Yeah, unlike those other cities, I see no evidence to suspect that Agrigentesi networks played a central role in the formation of the Chicago mafia. Of course, I write that with the caveat that there were certainly guys we don't know about; but still, I think we do have a good grasp on the broad outlines of who seemed to have been the major players, and in the earlier phases they were not Agrigentesi. So when they came into the organization later, they got in where they fit in, I'm sure.
B. wrote:
- Giuffre said the Caccamo Mandamento had the following towns when he was in charge but not all of them had their own Family:
Caccamo, Ventimiglia di Sicilia, Trabia, Termini Imerese, Sciara, Cerda, Montemaggiore Belsito, Aliminusa, and San Nicolo l'Arena
Obviously, the networks that were formalized with the development of the mandamento system long predated it. Worth noting that several of those comuni were well represented in Chicago (Ventimiglia, Trabia, Montemaggiore).
B. wrote:
- The top Caccamesi leaders were all killed in the mid- and late-1920s. The Chicago Heights and Pittsburgh admins (who both have ties to the Landolina name) and Giorgio Catania in Philadelphia (said by Riccobene to have been former boss of the Philly-Caccamo Family). Odd coincidence, especially given some other conflicts were ethnically-driven (i.e. Castellammarese War) and national in scope.

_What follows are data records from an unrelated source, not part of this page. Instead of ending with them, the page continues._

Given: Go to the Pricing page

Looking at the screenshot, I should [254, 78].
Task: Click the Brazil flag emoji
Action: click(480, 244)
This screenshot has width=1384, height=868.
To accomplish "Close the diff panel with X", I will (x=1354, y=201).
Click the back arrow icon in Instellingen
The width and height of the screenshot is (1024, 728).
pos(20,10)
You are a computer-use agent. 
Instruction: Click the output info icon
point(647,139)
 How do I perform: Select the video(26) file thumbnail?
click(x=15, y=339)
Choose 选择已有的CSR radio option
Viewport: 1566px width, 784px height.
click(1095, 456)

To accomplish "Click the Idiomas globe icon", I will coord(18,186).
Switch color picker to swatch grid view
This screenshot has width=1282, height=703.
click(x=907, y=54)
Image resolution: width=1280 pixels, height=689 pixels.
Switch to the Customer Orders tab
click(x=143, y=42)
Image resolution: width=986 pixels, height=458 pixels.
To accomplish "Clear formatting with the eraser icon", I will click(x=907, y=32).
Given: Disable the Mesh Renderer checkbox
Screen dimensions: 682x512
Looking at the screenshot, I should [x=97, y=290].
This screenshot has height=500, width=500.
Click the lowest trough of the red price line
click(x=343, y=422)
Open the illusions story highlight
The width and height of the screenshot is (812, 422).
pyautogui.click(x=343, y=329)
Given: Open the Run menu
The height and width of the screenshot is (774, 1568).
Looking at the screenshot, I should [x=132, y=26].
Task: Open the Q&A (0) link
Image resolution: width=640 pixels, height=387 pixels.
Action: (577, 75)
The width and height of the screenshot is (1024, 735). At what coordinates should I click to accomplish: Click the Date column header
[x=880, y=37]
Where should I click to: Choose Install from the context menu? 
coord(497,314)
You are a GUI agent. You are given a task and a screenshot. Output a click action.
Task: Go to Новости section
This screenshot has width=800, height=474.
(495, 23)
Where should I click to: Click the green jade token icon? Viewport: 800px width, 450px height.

There may have been something afoot, for sure. This could be an important dynamic that we otherwise wouldn't grasp if we only saw it viewed from the level of local Chicago-area underworld competition. In the latter light, the removal of Piazza by the Roberto/Emery group can be cast as a simplified Calabresi vs Sicilians war over bootlegging, in the vein of how people have depicted the Capone vs Aiello contest. I suspect that, as in the Capone case, this had a lot more to do with internal mafia politics than people have assumed. By this time in the 1920s, the process of incorporating these mainlander organizations into the mafia, I believe, was in full force, and it's fully possible that Chicago used this as a way to take out Piazza and absorb the Heights family as a decina. The possibility that Caccamesi leaders were iced out on a broader scale at the same time I think goes to further support that line of reasoning and points to a potentially larger context apart from local Chicago concerns.
Thanks for pointing out the Landolina connection, also. Piazza's wife, of course, was Carmella Landolina.
EDIT: Actually, I'm pretty certain that Phil Piazza's wife Carmella was the sister of the Nicasio Landolina killed in Pittsburgh in 1928 (maybe you were aware of this already). So, yeah. Something was going down then.